三
江 戸 の 科 学 ・ 三
江戸の一時間は、夏と冬で長さが違いました。日の出から日の入りまでを六等分——伸び縮みする時間に、時計のほうを合わせたのです。
いまのことば
江戸の時刻は、昼と夜をそれぞれ六等分する「不定時法」。
季節で一刻の長さが変わり、和時計はそれに合わせて作られた。
時間のものさし
「明け六つ」(夜明け)から「暮れ六つ」(日暮れ)までが昼。それを六等分したのが一刻(いっとき)です。夏は昼が長いので昼の一刻は長く、冬は短い。時間のほうが季節に合わせて伸び縮みする——自然に寄りそった時刻制度でした。
困るのは時計職人です。西洋の機械時計は一定の速さで動くのに、江戸の時刻は変わる。そこで職人たちは、文字盤の目盛りを動かせる時計や、昼用と夜用で速さを切り替える時計を発明しました。世界でも珍しい、日本だけの機械技術です。
おやつの「八つ」は八つ時(いまの午後2〜3時ごろ)から。時の鐘の数で時刻を知る暮らしの名残が、言葉に残っています。
考えてみよう
- 問一日の出と日の入りに合わせて暮らすと、生活はどう変わるでしょう。
- 問二「時間に自然を合わせる」現代と「自然に時間を合わせた」江戸。どちらが好みですか。

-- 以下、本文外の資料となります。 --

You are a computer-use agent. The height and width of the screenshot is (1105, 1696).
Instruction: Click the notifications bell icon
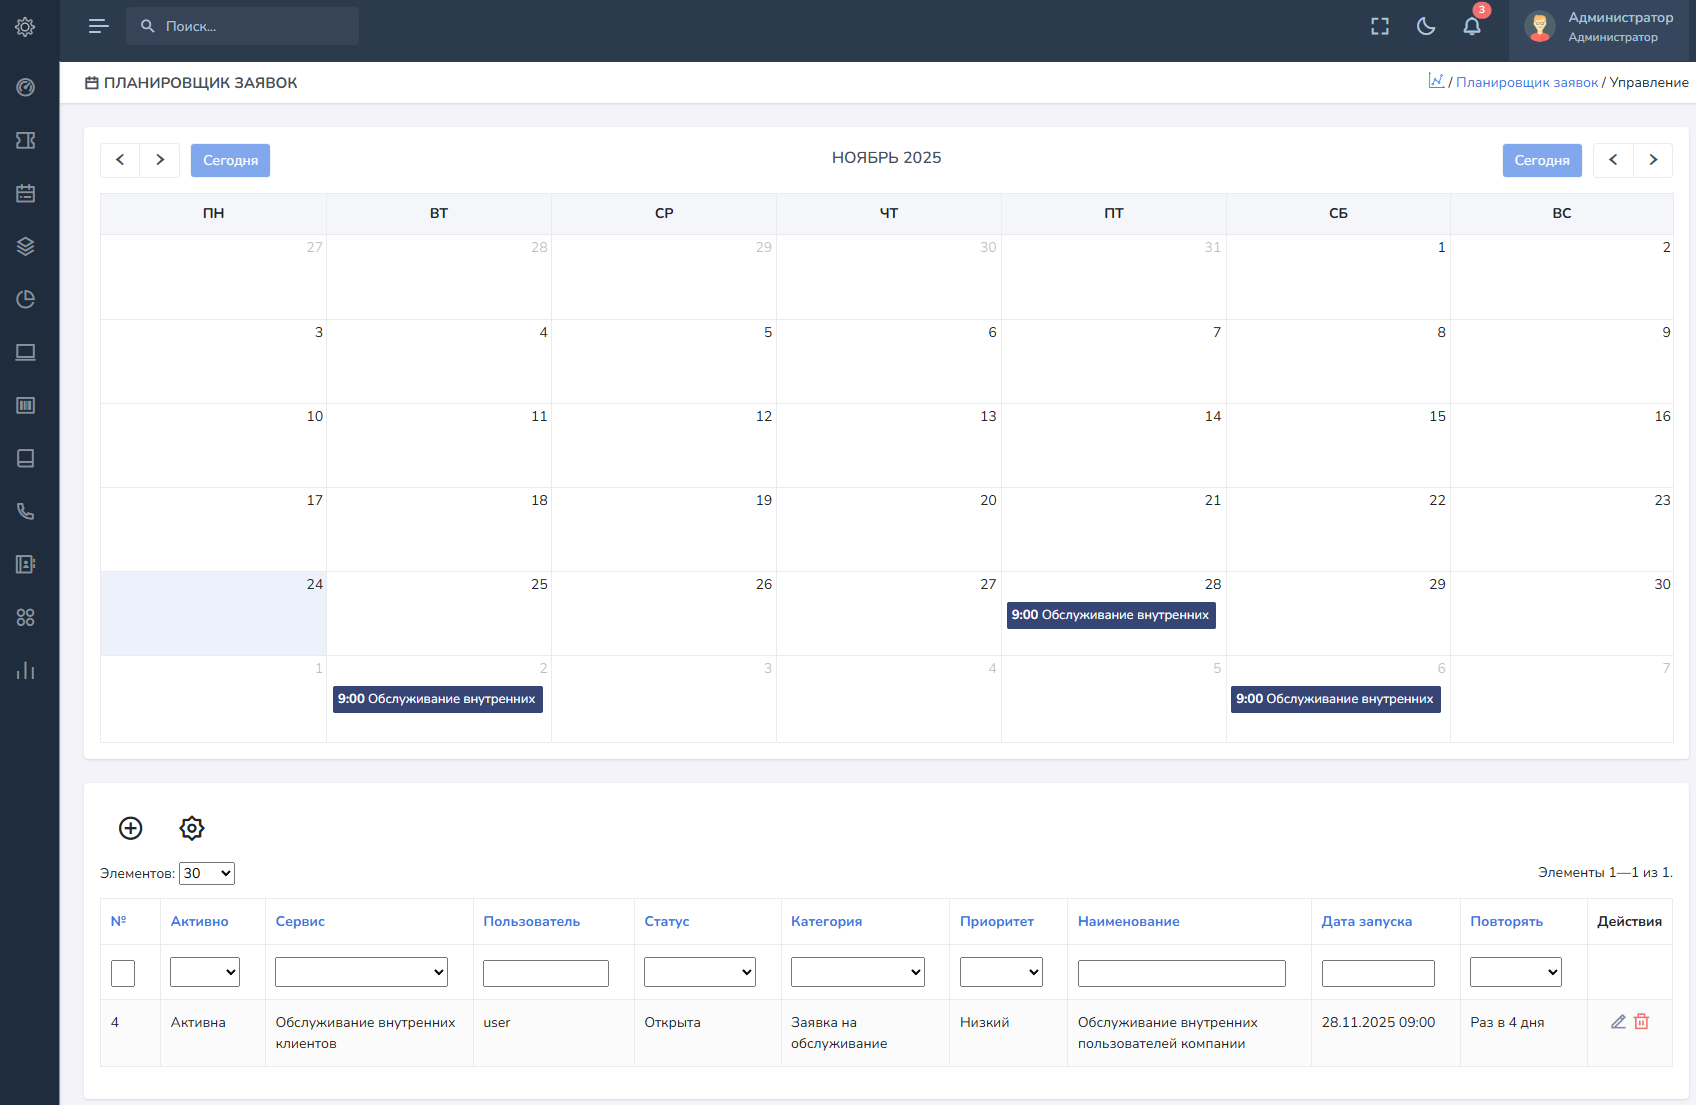click(1471, 27)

- 問三「おやつ」「正午」など、時刻の古い言葉をほかにも探してみましょう。
答えはひとつではありません。おうちの人と話しながら考えるのも、よい学び方です。
豆知識——明治6年(1873年)に日本は現在の定時法・太陽暦に切り替えました。和時計はその日から一斉に「使えない機械」に。技術が制度とともに生きていたことを教えてくれます。